_Action item_.
Word for word, restate the records that follow.

_Supplied material_.
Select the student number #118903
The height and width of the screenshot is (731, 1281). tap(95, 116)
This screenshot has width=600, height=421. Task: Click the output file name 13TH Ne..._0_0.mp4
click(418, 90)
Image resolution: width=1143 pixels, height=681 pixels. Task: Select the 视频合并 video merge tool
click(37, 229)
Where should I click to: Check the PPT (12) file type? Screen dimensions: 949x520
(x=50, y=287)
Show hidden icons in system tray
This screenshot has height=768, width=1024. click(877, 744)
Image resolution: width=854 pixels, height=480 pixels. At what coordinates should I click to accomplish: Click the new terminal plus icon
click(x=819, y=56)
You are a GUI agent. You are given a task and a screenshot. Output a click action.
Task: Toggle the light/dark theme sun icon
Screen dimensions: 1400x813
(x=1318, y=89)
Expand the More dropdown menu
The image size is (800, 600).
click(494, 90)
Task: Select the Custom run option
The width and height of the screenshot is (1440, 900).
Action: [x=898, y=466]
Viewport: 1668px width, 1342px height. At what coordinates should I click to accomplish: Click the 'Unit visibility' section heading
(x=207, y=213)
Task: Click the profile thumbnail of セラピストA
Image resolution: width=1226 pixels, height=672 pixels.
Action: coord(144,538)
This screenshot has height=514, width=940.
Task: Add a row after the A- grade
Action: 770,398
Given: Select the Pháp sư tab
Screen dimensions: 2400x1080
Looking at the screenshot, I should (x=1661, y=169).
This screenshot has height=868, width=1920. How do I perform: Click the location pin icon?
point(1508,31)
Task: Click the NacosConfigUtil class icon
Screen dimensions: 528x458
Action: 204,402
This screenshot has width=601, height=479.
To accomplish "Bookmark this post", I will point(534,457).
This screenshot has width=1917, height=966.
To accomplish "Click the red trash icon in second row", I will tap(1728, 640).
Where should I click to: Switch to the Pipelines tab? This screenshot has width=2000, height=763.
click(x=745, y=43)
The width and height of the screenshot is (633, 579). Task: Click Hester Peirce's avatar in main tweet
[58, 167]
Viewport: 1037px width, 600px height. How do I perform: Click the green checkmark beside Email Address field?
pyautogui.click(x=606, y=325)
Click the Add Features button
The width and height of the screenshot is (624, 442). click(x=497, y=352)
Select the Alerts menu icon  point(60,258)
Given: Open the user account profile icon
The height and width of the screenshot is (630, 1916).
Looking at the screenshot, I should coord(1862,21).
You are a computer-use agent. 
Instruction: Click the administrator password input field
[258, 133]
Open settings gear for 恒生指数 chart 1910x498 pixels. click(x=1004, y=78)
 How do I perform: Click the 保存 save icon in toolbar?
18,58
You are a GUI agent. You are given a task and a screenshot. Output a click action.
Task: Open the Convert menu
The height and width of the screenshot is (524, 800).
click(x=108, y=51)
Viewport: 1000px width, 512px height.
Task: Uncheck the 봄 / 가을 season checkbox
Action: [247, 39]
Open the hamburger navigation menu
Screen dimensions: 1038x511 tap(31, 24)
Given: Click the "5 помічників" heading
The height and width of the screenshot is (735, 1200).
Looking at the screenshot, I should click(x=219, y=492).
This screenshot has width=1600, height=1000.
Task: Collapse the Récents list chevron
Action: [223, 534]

_Response box_.
Select the student number #118903
The height and width of the screenshot is (731, 1281). tap(95, 116)
This screenshot has width=600, height=421. Task: Click the output file name 13TH Ne..._0_0.mp4
click(418, 90)
Image resolution: width=1143 pixels, height=681 pixels. Task: Select the 视频合并 video merge tool
click(37, 229)
Where should I click to: Check the PPT (12) file type? Screen dimensions: 949x520
(x=50, y=287)
Show hidden icons in system tray
This screenshot has height=768, width=1024. click(877, 744)
Image resolution: width=854 pixels, height=480 pixels. At what coordinates should I click to accomplish: Click the new terminal plus icon
click(x=819, y=56)
You are a GUI agent. You are given a task and a screenshot. Output a click action.
Task: Toggle the light/dark theme sun icon
Screen dimensions: 1400x813
(x=1318, y=89)
Expand the More dropdown menu
The image size is (800, 600).
click(494, 90)
Task: Select the Custom run option
The width and height of the screenshot is (1440, 900).
Action: [x=898, y=466]
Viewport: 1668px width, 1342px height. At what coordinates should I click to accomplish: Click the 'Unit visibility' section heading
(x=207, y=213)
Task: Click the profile thumbnail of セラピストA
Image resolution: width=1226 pixels, height=672 pixels.
Action: coord(144,538)
This screenshot has height=514, width=940.
Task: Add a row after the A- grade
Action: 770,398
Given: Select the Pháp sư tab
Screen dimensions: 2400x1080
Looking at the screenshot, I should (x=1661, y=169).
This screenshot has height=868, width=1920. How do I perform: Click the location pin icon?
point(1508,31)
Task: Click the NacosConfigUtil class icon
Screen dimensions: 528x458
Action: 204,402
This screenshot has width=601, height=479.
To accomplish "Bookmark this post", I will point(534,457).
This screenshot has width=1917, height=966.
To accomplish "Click the red trash icon in second row", I will tap(1728, 640).
Where should I click to: Switch to the Pipelines tab? This screenshot has width=2000, height=763.
click(x=745, y=43)
The width and height of the screenshot is (633, 579). Task: Click Hester Peirce's avatar in main tweet
[58, 167]
Viewport: 1037px width, 600px height. How do I perform: Click the green checkmark beside Email Address field?
pyautogui.click(x=606, y=325)
Click the Add Features button
The width and height of the screenshot is (624, 442). click(x=497, y=352)
Select the Alerts menu icon  point(60,258)
Given: Open the user account profile icon
The height and width of the screenshot is (630, 1916).
Looking at the screenshot, I should coord(1862,21).
You are a computer-use agent. 
Instruction: Click the administrator password input field
[258, 133]
Open settings gear for 恒生指数 chart 1910x498 pixels. click(x=1004, y=78)
 How do I perform: Click the 保存 save icon in toolbar?
18,58
You are a GUI agent. You are given a task and a screenshot. Output a click action.
Task: Open the Convert menu
The height and width of the screenshot is (524, 800).
click(x=108, y=51)
Viewport: 1000px width, 512px height.
Task: Uncheck the 봄 / 가을 season checkbox
Action: [247, 39]
Open the hamburger navigation menu
Screen dimensions: 1038x511 tap(31, 24)
Given: Click the "5 помічників" heading
The height and width of the screenshot is (735, 1200).
Looking at the screenshot, I should click(x=219, y=492).
This screenshot has width=1600, height=1000.
Task: Collapse the Récents list chevron
Action: [223, 534]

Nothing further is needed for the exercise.